Why not use the same names as in the qemu implementation? (suspend/resume)

We already used "save" (and "load") for saving/loading a snapshot, internally that is.

afbjorklund avatar Nov 18 '24 06:11 afbjorklund

Why not use the same names as in the qemu implementation?

Because its behavior differs from the QEMU implementation.
In the QEMU implementation, suspend does not save the VM state to disk, and resume does not restore the saved VM state.

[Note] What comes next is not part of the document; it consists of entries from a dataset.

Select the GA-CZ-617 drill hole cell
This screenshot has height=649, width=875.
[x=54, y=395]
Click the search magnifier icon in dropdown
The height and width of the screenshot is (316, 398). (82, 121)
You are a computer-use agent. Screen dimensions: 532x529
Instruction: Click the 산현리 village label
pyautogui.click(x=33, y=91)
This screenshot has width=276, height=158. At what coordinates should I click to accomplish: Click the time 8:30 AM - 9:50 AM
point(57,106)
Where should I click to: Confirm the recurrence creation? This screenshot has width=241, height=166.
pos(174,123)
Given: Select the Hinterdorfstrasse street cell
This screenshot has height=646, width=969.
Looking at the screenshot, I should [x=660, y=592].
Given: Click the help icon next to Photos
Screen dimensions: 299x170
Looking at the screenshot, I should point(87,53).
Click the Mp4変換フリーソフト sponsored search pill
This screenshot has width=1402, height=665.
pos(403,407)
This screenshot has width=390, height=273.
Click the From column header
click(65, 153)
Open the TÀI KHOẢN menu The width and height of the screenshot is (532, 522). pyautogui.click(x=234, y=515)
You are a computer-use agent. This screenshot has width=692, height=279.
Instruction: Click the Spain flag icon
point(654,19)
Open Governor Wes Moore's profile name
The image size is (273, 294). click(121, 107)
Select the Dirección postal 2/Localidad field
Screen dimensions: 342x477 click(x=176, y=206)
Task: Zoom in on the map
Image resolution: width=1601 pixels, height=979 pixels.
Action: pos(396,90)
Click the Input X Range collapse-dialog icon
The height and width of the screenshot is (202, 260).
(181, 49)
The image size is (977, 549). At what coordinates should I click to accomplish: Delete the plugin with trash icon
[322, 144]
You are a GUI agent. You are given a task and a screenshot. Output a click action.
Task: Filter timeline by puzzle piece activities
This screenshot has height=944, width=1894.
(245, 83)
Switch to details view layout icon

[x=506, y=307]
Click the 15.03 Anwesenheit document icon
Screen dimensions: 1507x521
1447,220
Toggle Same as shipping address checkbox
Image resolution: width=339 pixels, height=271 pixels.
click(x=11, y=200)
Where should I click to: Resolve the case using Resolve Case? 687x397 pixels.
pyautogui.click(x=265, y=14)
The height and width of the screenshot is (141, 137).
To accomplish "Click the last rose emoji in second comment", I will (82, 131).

norio-nomura avatar Nov 18 '24 06:11 norio-nomura

Right, then it is a good thing to use different names. Actually the commands were called STOP and CONT in qemu.

For suspending to disk, the state is also called SUSPEND (standby/S3) or SUSPEND_DISK (hibernate/S4). My bad.

afbjorklund avatar Nov 18 '24 06:11 afbjorklund

The changes to ensure that the same lima.yaml and cidata.iso are used for save/restore might potentially evolve into a snapshot implementation. Therefore, I would like to address those in a separate PR.

norio-nomura avatar Nov 18 '24 11:11 norio-nomura

I've applied the review suggestions.
I made changes to past commits and force-pushed, so please fetch the latest and review again.

norio-nomura avatar Nov 19 '24 01:11 norio-nomura

I force-pushed to remove a stray code block that had no effect.

norio-nomura avatar Nov 19 '24 02:11 norio-nomura

I have other priorities to focus on, so I converted this to a draft for now.

norio-nomura avatar Nov 28 '24 00:11 norio-nomura

Needs rebase

AkihiroSuda avatar May 07 '25 05:05 AkihiroSuda

@AkihiroSuda How do Lima VMs created with the VZ driver behave when a M-series Mac suspends/sleeps and wakes up? Does Apple's VZ handle this automatically?

Are these save/restore commands discussed in this issue only needed to allow the user to save VM state manually? I'm assuming that suspending the laptop should not result in undefined behavior/corrupted VMs?

msimkunas avatar Jul 14 '25 18:07 msimkunas